Is It Possible to Transform Speech or Text to Real Material Objects?

Transforming speech into objects is rather an elusive concept, which nevertheless, begins partly turning into reality with the GenAI’s advent. The idea can be materialized through a synergistic effect of several AI types put together:
- Speech recognition. Required to let the generative model capture a spoken request.
- Text processing. At this stage the request is deciphered by a Large Language Model that retrieves data from the semantic content.
- 3D modelling. Generative Engineering Model (GEM) is the next step as it converts natural language input into a detailed design suitable for printing.
- 3D printing. The concluding stage. At which an object is created according to a synthetically generated blueprint.
Even though the concept may seem rather futuristic, several AI models are capable of processing textual content to create object designs — based on Transformer or Diffusion models, they can be enhanced with such know-hows as iterative sampling, estimation of distribution, hierarchical token sequences, and so on.

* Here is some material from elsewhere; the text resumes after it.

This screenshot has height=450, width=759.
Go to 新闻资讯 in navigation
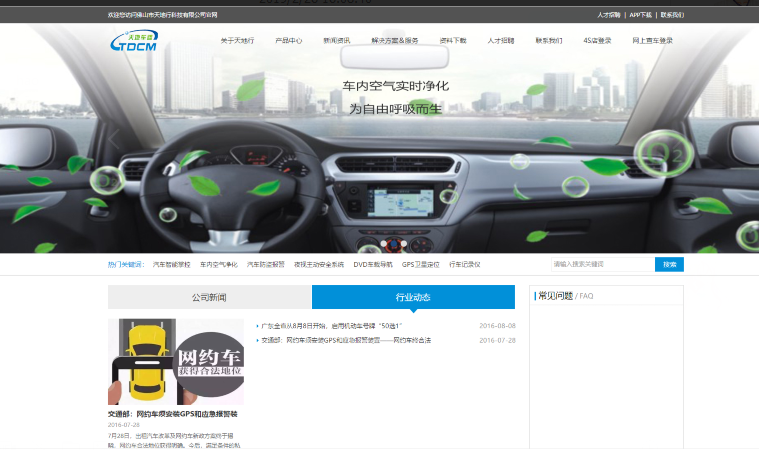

The Concept of Industry 6.0

Industry 6.0 is a futuristic scenario, in which the production cycle almost entirely excludes human interference — the only exception is the starting point when a request is given to the roboticized system.
Industry 6.0 implies that GenAI has a high potential for developing solid decision-making capability and succeeding even without human guidance. The operations will be handled by a swarm of robots — from autonomous machines to drones — equipped with individual intelligence.
The production pipeline starts with 2D signed distance function (SDF) for outlining the object’s geometry, then it is converted into a 3D stereolithography file (STL), which in turn is translated into the G-code to initiate 3D printing. According to the authors' estimation, the proposed system outperforms human developers by an improvement factor of 4.4.
Transforming Speech to Real Material Objects
There is another concept that shows how verbal commands can be turned into real objects. It consists of:
- System Framework
The core of the system includes:
- Speech recognition and language-processing models.
- Generative model for creating a mesh.
- Voxelization component to turn the mesh into building blocks (voxels).
- Assembly phase when voxels are placed on their coordinates.
Each stage requires a separate GenAI solution.
- System Hardware
The physical part of the system includes cuboctahedron-shaped voxels that can be assembled from any direction, a 6-axis robotic arm equipped with indexers for better alignment, and a conveyor belt.

- System Implementation
The key implementation factor is to find balance between speed and failure prevention. It is suggested that the voxel dispenser should be set up first to achieve alignment and avoid collisions. Then the speed of the robotic hand movement should undergo precise calibration.
Converting Speech to Virtual Object Control
Some object manipulation techniques based on speech are proposed.
- Objects Selection in Virtual Reality
Picture: The object manipulation challenge in the VR setting with three levels of perplexity
It is suggested that objects can be moved with verbal commands in a simulated reality. For that purpose a training set is prepared, which contains:
- Utterances. Refer to sizes, shapes, colors and features of objects.
- Intents. They imply manipulation commands.
The Azure text-to-speech tool is used for interpreting human requests.

- Text Selection in Virtual Reality
An experiment put to competition three hands-free selection methods manipulation in VR: Blink that focuses on blinking as a command signal, Dwell that does the same with gazing, and Voice that processes standard voice requests. The test, featuring 24 participants, showed that blinking outperforms other methods in terms of precision and speed.